DIRECTIVE: Give the lines of the records as a JSON list of strings, one string per line, starting with the line containing "Switch to the 网格 tab" and continuing through the end of the records. Leave out blank lines and pictures.

# Start of STORED RECORDS

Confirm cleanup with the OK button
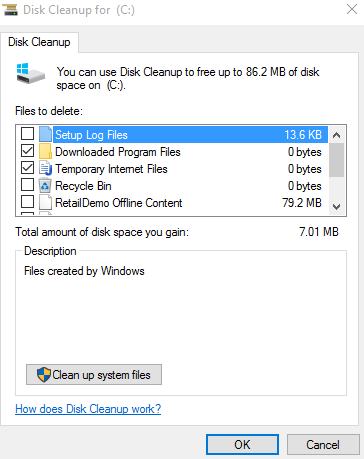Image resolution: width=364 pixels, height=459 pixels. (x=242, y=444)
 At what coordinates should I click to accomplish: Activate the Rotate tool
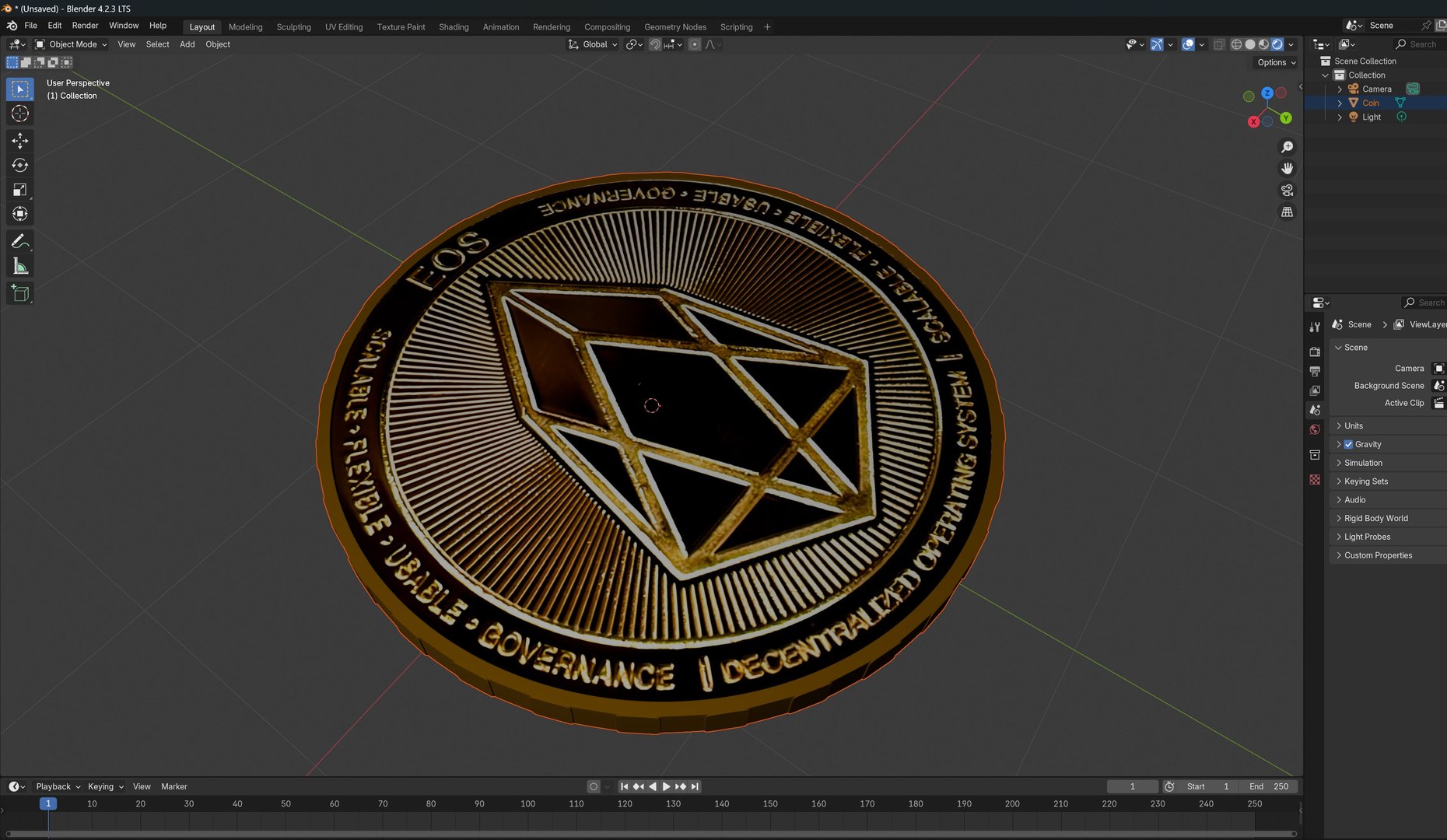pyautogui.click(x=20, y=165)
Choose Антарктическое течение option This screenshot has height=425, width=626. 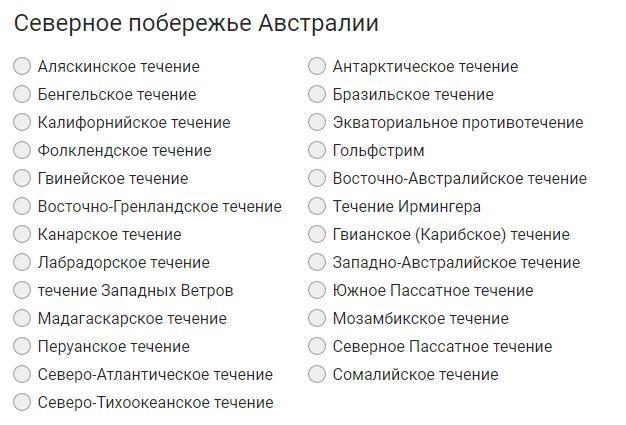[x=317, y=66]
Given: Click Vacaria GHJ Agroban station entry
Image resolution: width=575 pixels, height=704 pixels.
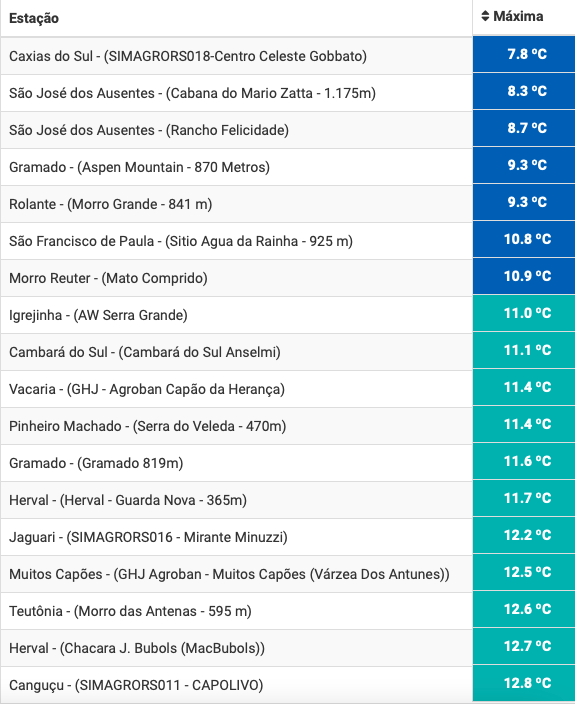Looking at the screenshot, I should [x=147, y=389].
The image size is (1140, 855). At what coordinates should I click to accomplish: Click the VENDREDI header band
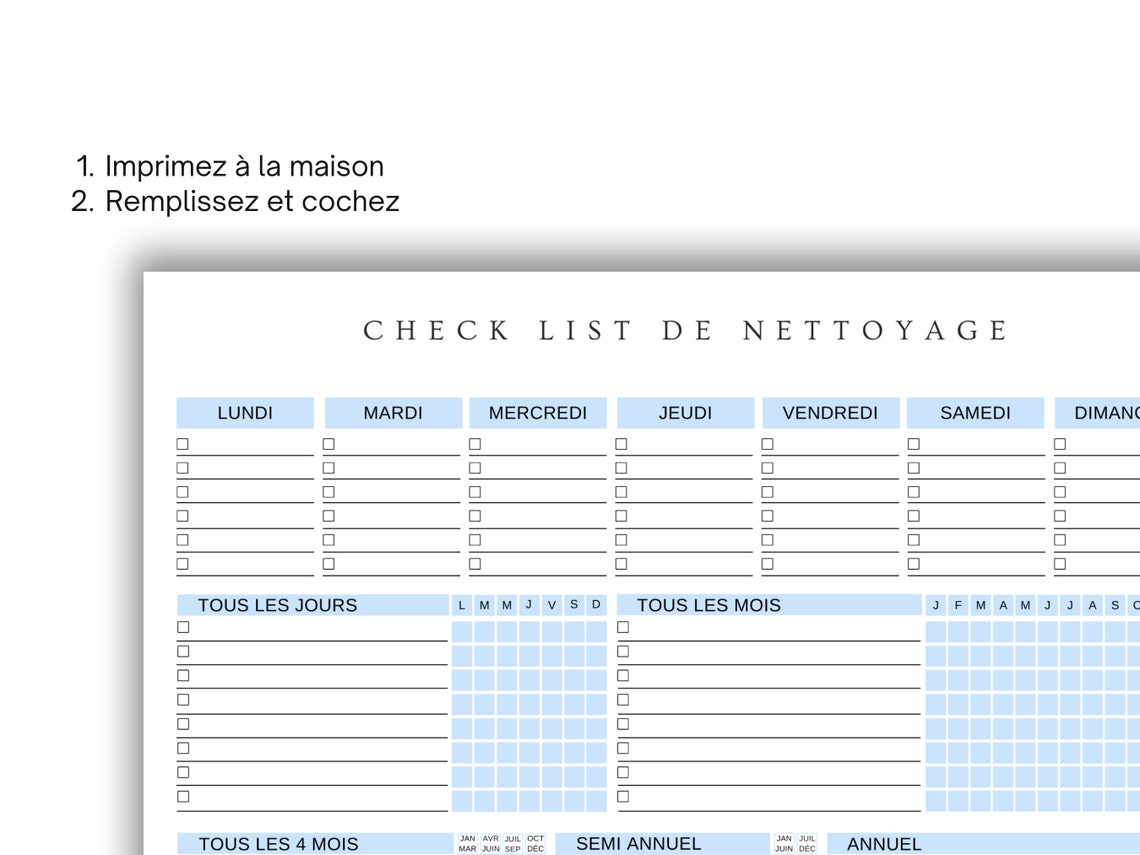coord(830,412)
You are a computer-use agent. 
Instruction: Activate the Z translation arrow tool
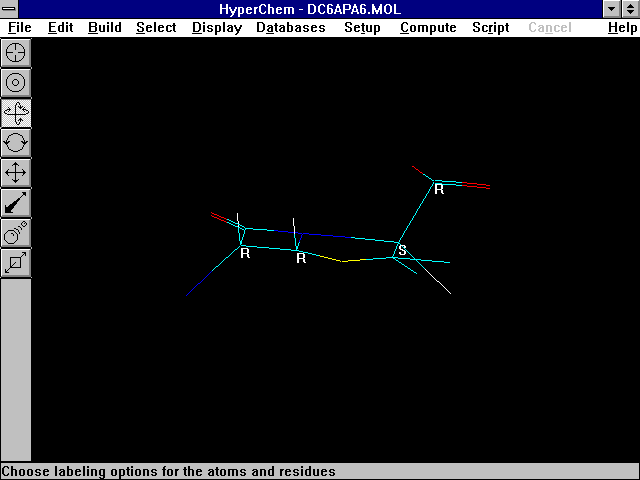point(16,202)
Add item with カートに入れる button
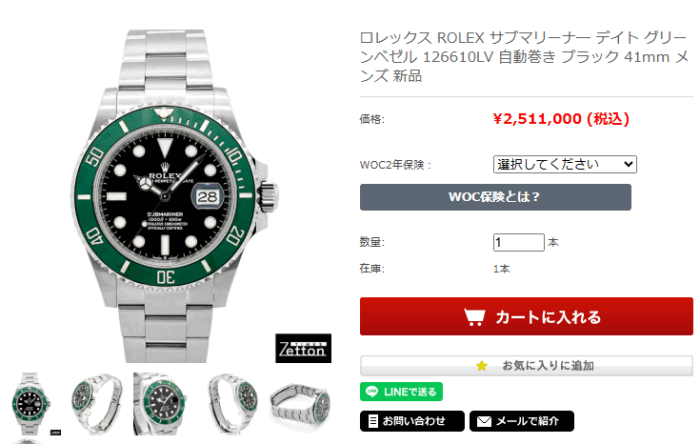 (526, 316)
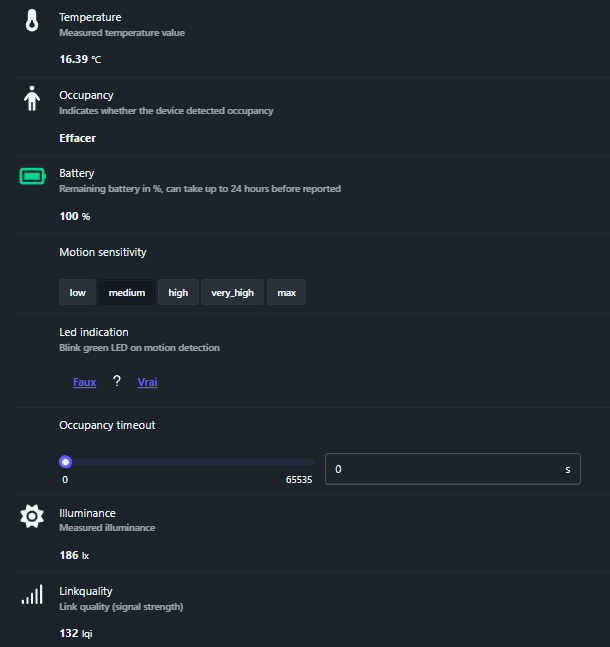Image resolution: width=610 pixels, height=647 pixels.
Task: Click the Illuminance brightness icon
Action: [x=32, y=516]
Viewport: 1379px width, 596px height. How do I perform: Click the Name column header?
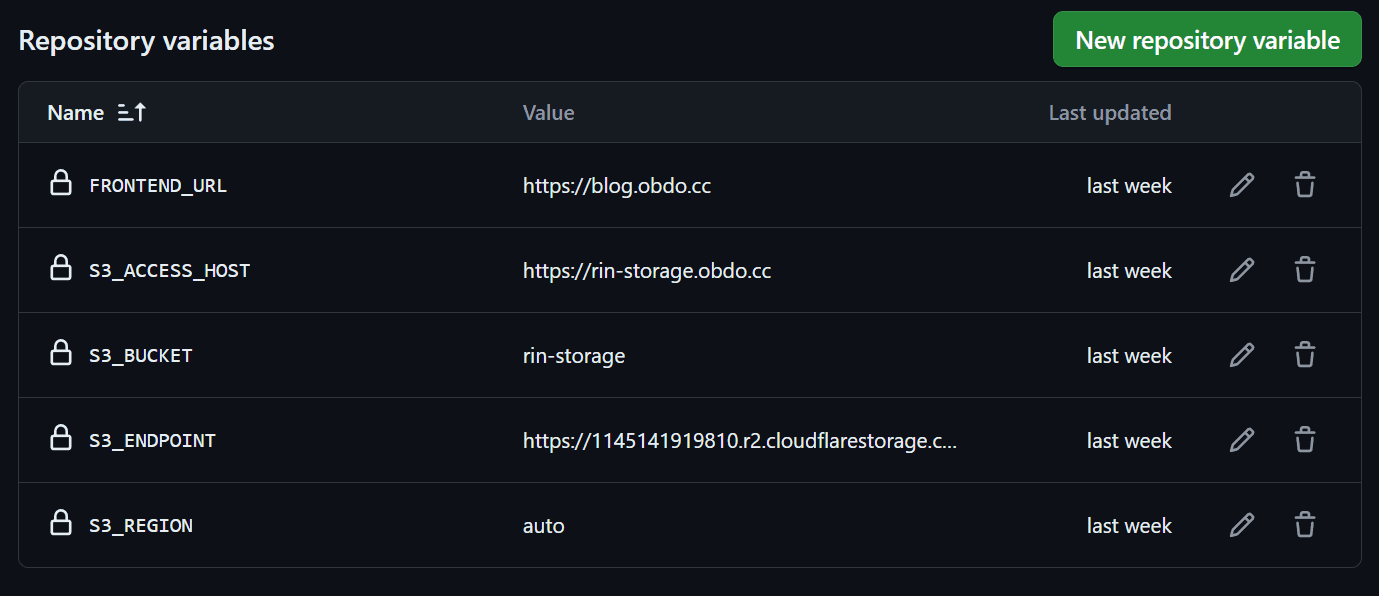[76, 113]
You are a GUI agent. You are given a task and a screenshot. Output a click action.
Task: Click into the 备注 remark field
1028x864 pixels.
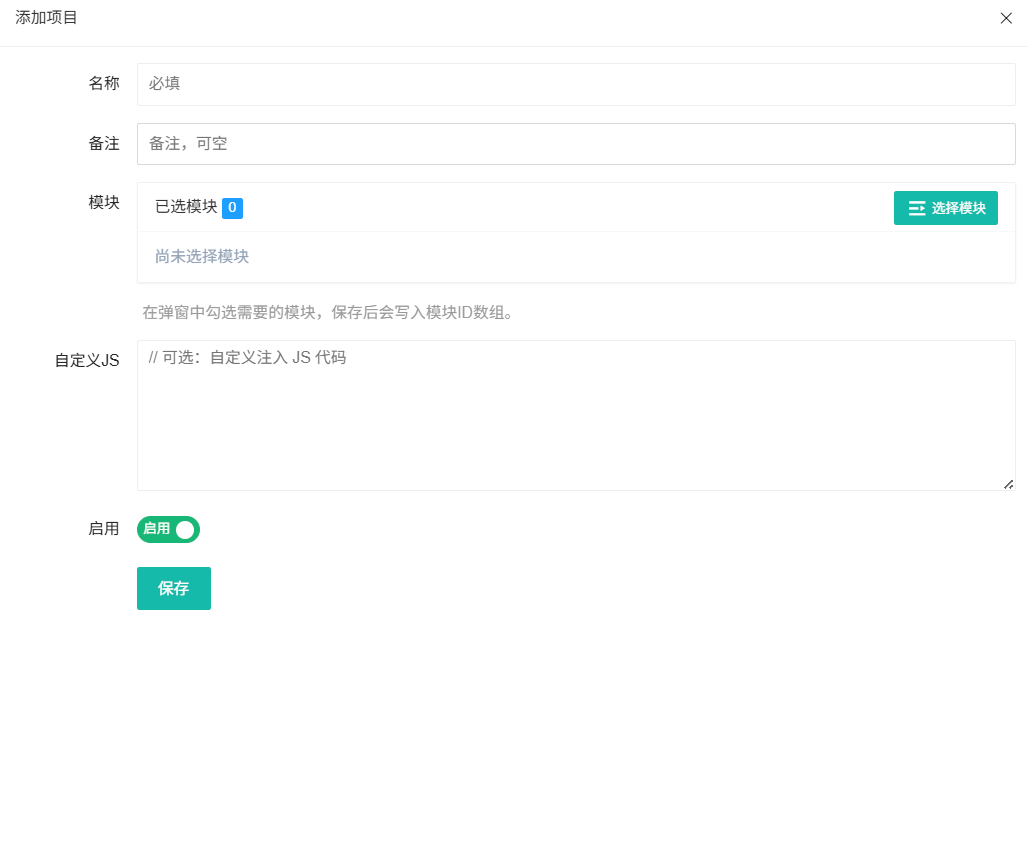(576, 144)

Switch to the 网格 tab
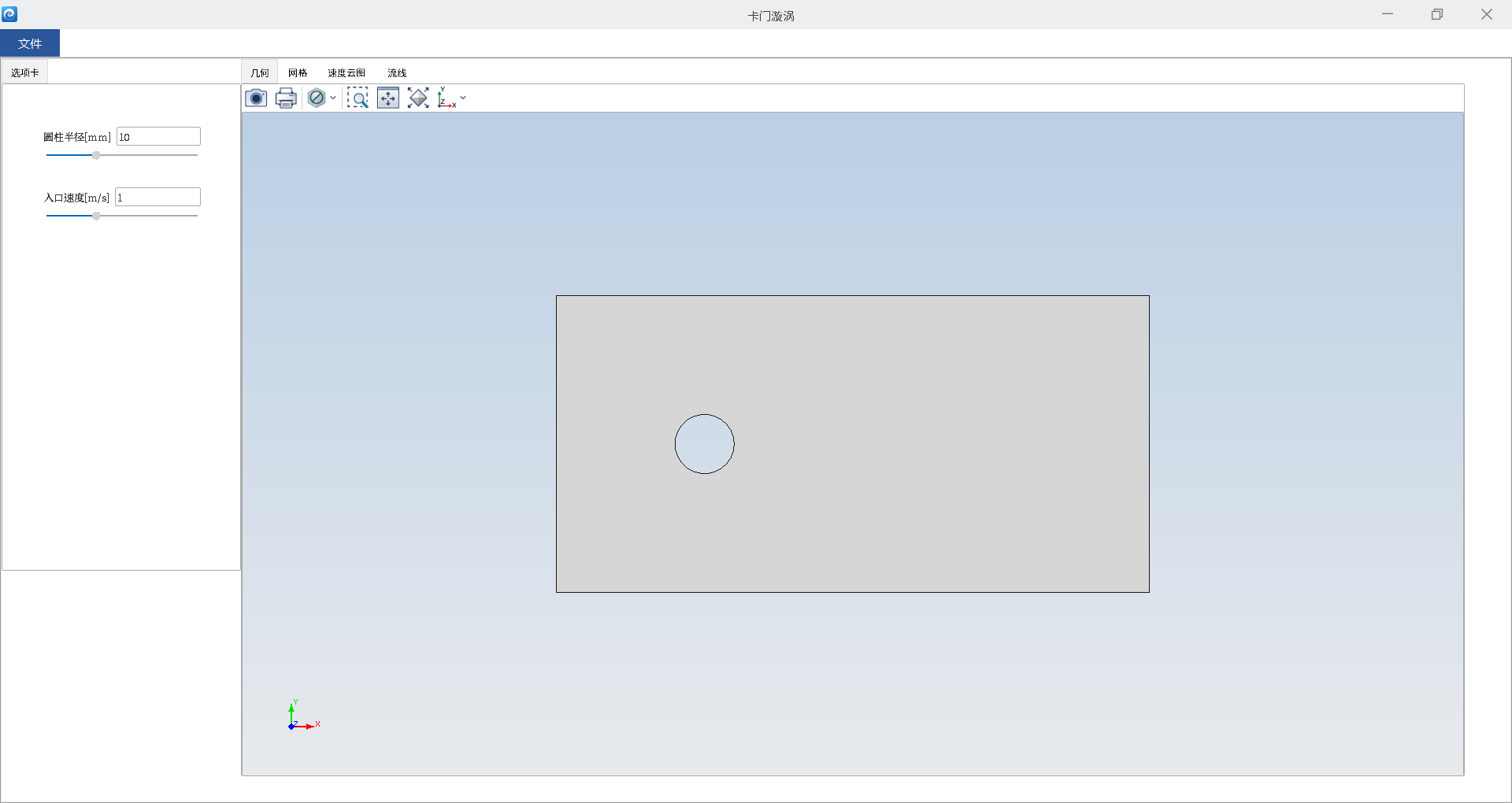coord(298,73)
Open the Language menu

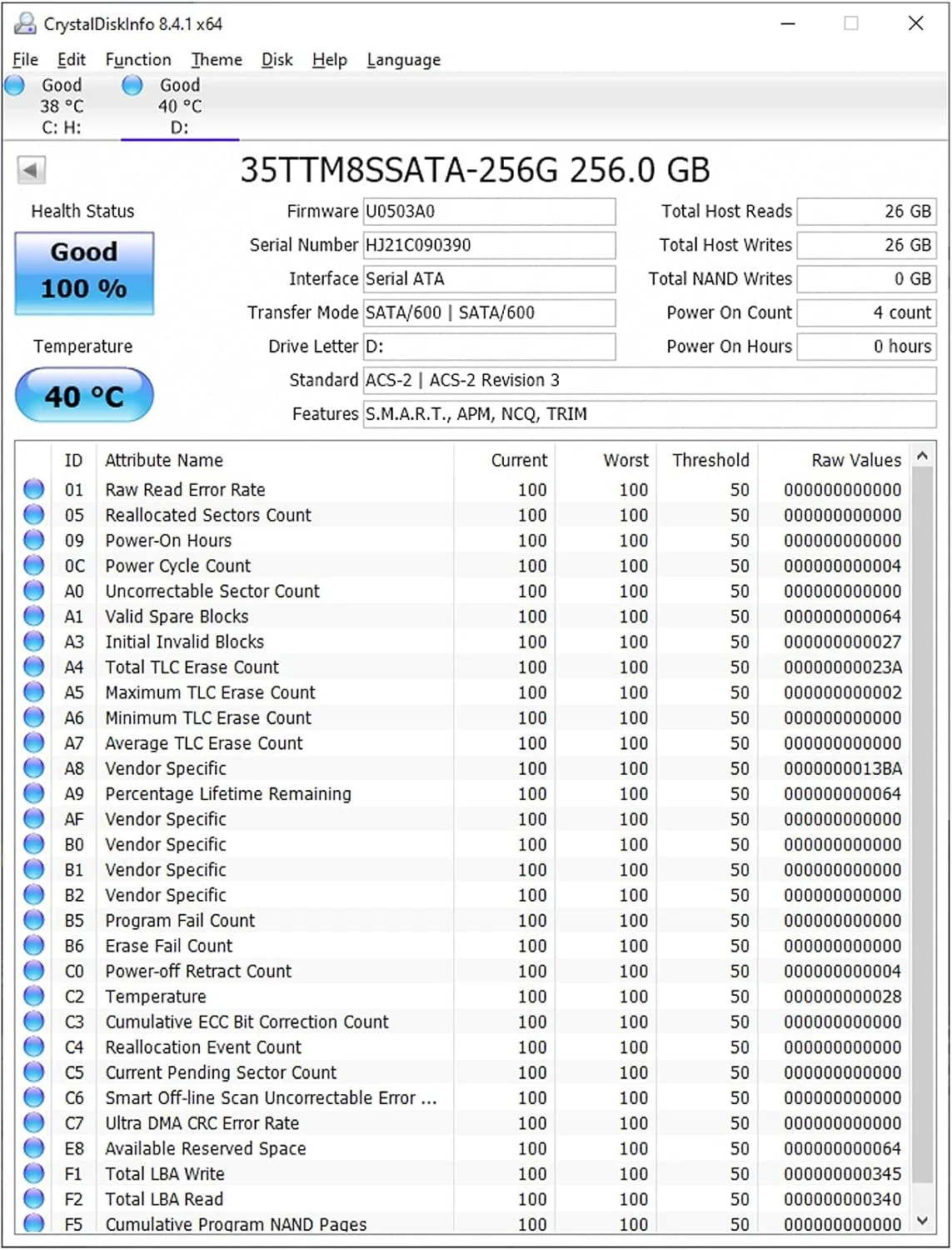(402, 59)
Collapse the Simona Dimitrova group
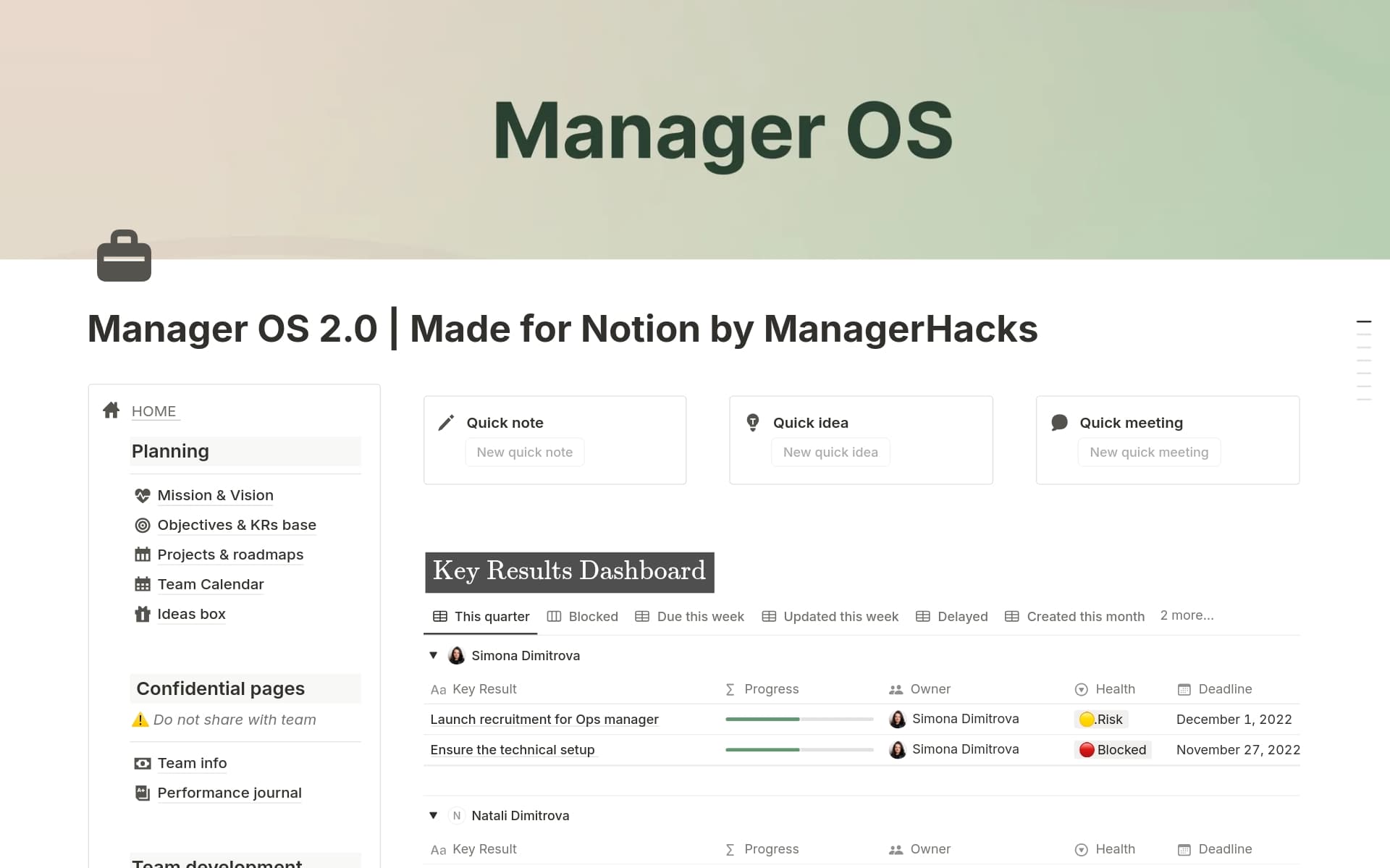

# End of STORED RECORDS

ANSWER FOR THIS EXERCISE:
[
  "Switch to the 网格 tab",
  "coord(298,73)",
  "Open the Language menu",
  "(402, 59)",
  "Collapse the Simona Dimitrova group"
]